Why is SEBI bringing in a prevention of fraud and misselling regulation only for MF distributors? This should be true for all intermediaries. 

If there is a direct route in MFs, why is there no direct route in equity? Why is SEBI not talking about a platform, that lets investors directly work with NSE/ BSE, like MF investors works with AMCs in Direct mode?

Regulators have been selective in what they want to address & have clearly failed to look comprehensively at the problems confronting the customer and protecting them. There are two other important facets that have eluded the regulators. Regulators have painted large portions of the industry as “tainted”, while the black sheep are few and good ones far outnumber them. There are already laws in place to punish the guilty. Where the regulator has failed, is in meting out effective punishment to those who abuse customers. Instead they are bringing in regulations, which is like chemotherapy – it affects the good and bad equally and causes problems for the entire industry.

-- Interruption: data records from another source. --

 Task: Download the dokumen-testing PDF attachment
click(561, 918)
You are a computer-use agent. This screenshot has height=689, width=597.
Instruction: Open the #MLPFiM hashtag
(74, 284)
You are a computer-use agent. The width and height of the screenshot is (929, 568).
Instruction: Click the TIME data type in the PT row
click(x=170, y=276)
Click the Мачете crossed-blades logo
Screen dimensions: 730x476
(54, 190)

They are focusing on investor education. While that is important, what really works against investors is the investor psychology. They run in packs. They get carried away by short term trends – they are currently investing in real estate & gold, after exiting elsewhere. In time, they would exit from real estate & gold to something else. They are like butterflies, flitting from flower to flower. What they need is someone to act as an anchor  & confidante. They need good quality advisors to take care of their interests. But, investors are reluctant to pay, depending instead on free advice. Facilitating good quality advice to investors is the need of the hour.

But is Investment Advisor regulation an answer to this? Especially when whole swathes have been excluded and getting registered as an Investment Advisor & complying with all the conditions will be onerous.  Time will tell.